28/12/2021
Loving what your body was able to achieve in growing & birthing a human is so easy.
However, loving your post partum body isn’t. & I think that’s something that is incredibly hard to go through, & even harder for others to understand.
It’s a constant wave.
Appreciation, mixed with discomfort.
Admiration, mixed with insecurities.
Confidence, mixed with something that’s often kept quiet. Repulsion.
I see your emotions, & I feel them too.
I’ve been pretending that I’m okay with it for too long. & I can’t keep it up. I don’t feel authentic. You may have noticed I haven’t posted about body image for a while, & this is why. I couldn’t be my authentic self because I wasn’t being honest about how I was feeling. I felt like I “couldn’t” feel these emotions.

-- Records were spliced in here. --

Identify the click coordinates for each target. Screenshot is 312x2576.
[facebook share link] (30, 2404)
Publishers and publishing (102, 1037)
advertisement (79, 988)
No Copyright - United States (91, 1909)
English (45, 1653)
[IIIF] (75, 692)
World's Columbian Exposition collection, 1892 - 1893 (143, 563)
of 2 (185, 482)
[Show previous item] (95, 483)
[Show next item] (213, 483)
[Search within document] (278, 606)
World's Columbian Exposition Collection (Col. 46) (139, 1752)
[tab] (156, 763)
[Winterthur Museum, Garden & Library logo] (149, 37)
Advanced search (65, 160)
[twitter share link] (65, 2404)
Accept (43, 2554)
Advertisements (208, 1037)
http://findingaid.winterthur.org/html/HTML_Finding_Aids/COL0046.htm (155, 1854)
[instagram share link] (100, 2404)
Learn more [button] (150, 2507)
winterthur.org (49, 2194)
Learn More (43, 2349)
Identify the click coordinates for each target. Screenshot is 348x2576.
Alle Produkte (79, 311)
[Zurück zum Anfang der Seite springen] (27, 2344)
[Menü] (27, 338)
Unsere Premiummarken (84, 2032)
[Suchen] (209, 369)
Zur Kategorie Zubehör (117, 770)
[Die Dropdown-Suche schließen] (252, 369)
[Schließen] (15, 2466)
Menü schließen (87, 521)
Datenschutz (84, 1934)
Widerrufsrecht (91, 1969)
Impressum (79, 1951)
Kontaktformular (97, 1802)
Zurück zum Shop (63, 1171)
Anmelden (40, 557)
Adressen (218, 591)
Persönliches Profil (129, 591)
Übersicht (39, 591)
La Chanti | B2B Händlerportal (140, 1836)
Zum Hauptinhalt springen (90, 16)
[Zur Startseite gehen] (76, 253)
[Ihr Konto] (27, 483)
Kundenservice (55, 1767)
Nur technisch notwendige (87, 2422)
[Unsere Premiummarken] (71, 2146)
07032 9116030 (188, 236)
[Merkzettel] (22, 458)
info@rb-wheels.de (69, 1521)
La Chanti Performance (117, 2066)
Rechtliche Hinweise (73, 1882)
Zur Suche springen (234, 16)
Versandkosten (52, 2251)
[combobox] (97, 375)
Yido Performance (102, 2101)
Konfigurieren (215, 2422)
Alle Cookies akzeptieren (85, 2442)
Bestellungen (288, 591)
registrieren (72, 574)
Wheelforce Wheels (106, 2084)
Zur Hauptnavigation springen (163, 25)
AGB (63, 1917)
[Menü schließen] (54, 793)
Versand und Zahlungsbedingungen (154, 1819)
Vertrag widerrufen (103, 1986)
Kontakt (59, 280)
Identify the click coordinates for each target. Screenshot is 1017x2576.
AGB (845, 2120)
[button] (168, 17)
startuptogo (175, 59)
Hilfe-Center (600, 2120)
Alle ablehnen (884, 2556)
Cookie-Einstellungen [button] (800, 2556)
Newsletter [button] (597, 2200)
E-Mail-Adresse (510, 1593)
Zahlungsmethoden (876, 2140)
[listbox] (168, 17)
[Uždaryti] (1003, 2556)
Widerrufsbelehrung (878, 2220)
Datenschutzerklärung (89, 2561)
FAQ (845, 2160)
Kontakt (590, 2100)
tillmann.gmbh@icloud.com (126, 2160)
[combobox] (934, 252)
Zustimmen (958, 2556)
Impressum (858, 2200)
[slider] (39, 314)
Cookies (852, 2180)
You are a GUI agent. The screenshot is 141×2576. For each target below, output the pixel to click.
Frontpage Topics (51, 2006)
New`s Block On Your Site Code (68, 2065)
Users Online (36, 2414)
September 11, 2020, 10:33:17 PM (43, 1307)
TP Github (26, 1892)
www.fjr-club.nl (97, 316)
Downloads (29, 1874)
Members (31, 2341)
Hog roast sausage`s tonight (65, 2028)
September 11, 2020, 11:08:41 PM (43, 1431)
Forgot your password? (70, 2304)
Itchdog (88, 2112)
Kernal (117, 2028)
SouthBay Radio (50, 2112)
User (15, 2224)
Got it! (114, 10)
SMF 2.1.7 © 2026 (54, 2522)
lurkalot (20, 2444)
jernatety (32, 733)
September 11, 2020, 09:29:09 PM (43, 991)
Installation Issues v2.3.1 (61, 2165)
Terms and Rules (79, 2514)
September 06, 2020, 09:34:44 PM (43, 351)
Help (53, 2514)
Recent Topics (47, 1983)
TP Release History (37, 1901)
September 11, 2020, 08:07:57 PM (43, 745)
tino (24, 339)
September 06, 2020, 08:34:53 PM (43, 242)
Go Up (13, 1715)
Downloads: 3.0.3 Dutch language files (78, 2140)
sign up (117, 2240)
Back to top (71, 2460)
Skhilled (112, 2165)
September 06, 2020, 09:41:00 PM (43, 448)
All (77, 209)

The post partum journey isn’t an easy experience to describe at the best of times. The main point of this post is to acknowledge that it isn’t a breeze.
It’s a physical & mental battle. Not helped by sleep deprivation, the biggest hormonal dump anyone can ever experience, bleeding, post partum poos, partner envy & learning how to be a mum.
There’s pain, tears, frustration & discomfort.
Clothes don’t fit & that WILL cause a meltdown at some stage.
When you’re pregnant, & if you breastfeed, you lose a lot of muscle/fat from your glutes. This means you get a bit of a flat bum.
& if I was to bottle all my emotions down to one moment that heightened my insecurities in my new body - it was when I realised I was no exception to the b***y shrinking rule.
I don’t feel like I look strong anymore. I feel like I don’t even look like I train. This is a particularly emotional thought when your life is in the fitness industry. I don’t often feel anxious, but this sends me spiralling down the imposter syndrome well.
I don’t want you to tell me “I look great”, I really don’t. It won’t change how I feel, it will probably make me feel worse because you’ve missed the point of this post.
The whole point was to acknowledge that you’re allowed to feel uncomfortable, & you aren’t ‘failing’ or a poor role model because of it.
& if one person feels less alone after reading this, then I’ve achieved what I set out to do.